X

Tamp - a Lightweight Multi-Threaded Compression Utility

UPDATE: Tamp has been ported to Linux, and is now at version 2.5


Packages for Solaris (x86 and SPARC), and a source tarball are available below.

Back Then

Many years ago (more than I care to remember), I saw an opportunity to
improve the performance of a database backup. This was before the time of
Oracle on-line backup, so the best choice at that time was to:

  1. shut down the database
  2. export to disk
  3. start up the database
  4. back up the export to tape

The obvious thing to improve here is the time between steps 1 and 3.
We had a multi-CPU system running this database, so it occurred to me
that perhaps compressing the export may speed things up.

I say "may" because it is important to remember that if the compression utility has lower throughput than the output of the database export (i.e. raw output; excluding any I/O operations to save that data) we may just end up with a different bottleneck, and not run any faster; perhaps even slower.
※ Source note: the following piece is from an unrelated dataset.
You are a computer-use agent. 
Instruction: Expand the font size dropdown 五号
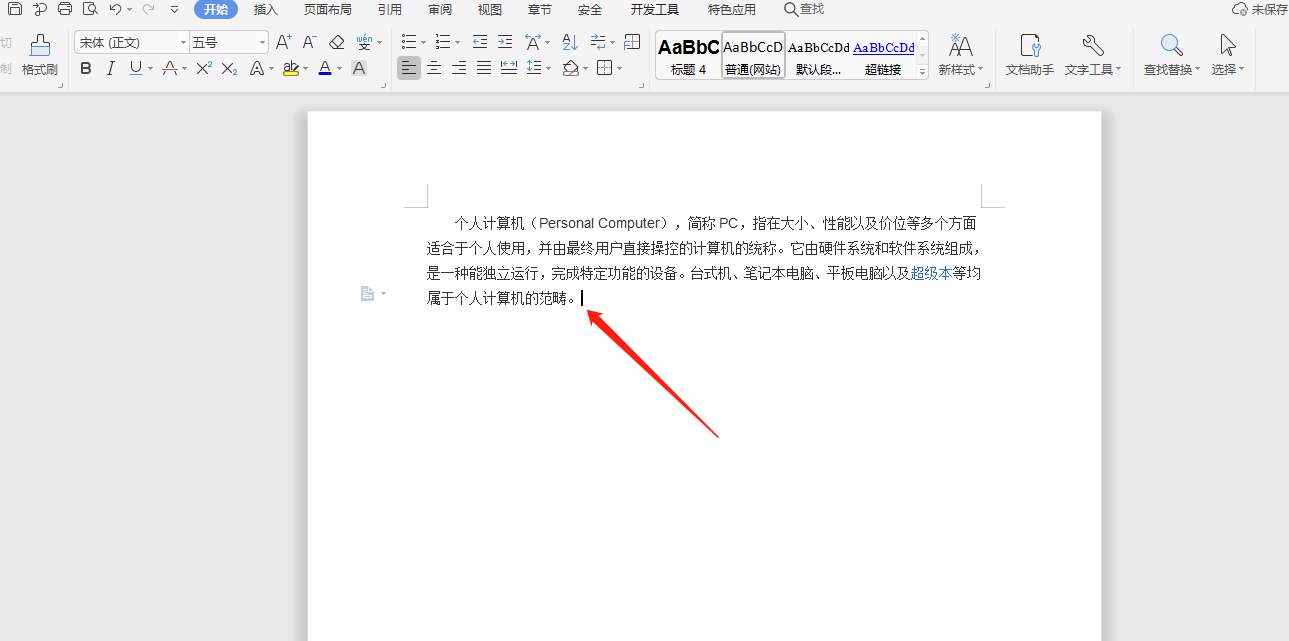click(x=263, y=42)
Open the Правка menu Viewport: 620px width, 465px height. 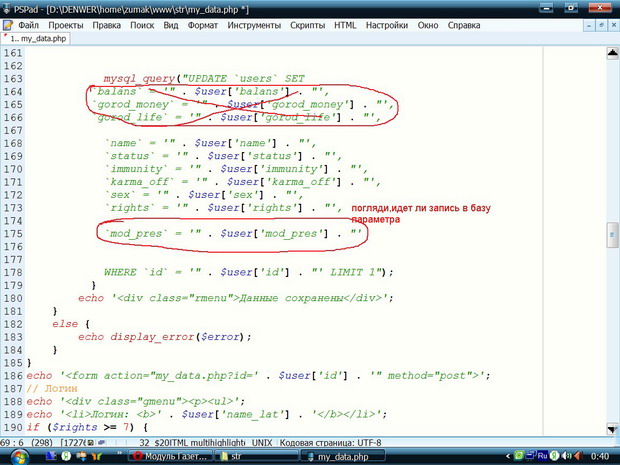(x=106, y=22)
As it happens, this era also pre-dated gzip and other newer
compression utilities. So, using the venerable old "compress", it
actually was slower. It did save some disk space, because Oracle export
files are eminently compressible.

So, I went off looking for a better compression utility. I was now
more interested in something that was fast. It needed to not be the
bottleneck in the whole process.

What I found did the trick - It reduced the export time by 20-30%, and
saved some disk space as well. The reason why it saved time was that
it was able to compress at least as fast as Oracle's "exp" utility was
able to produce data to compress, and it eliminated some of the I/O - the real bottleneck.

More Recently

I came across a similar situation more recently - I was again doing
"cold" database restores and wanted to speed them up. It was a
little more challenging this time, as the restore was already parallel
at the file level, and there were more files than CPUs involved (72).
In the end, I could not speed up my 8-odd minute restore of ~180GB,
unless I already had the source files in memory (via the filesystem
cache). That would only work in some cases, and is unlikely to work
in the "real world", where you would not normally want this much spare
memory to be available to the filesystem.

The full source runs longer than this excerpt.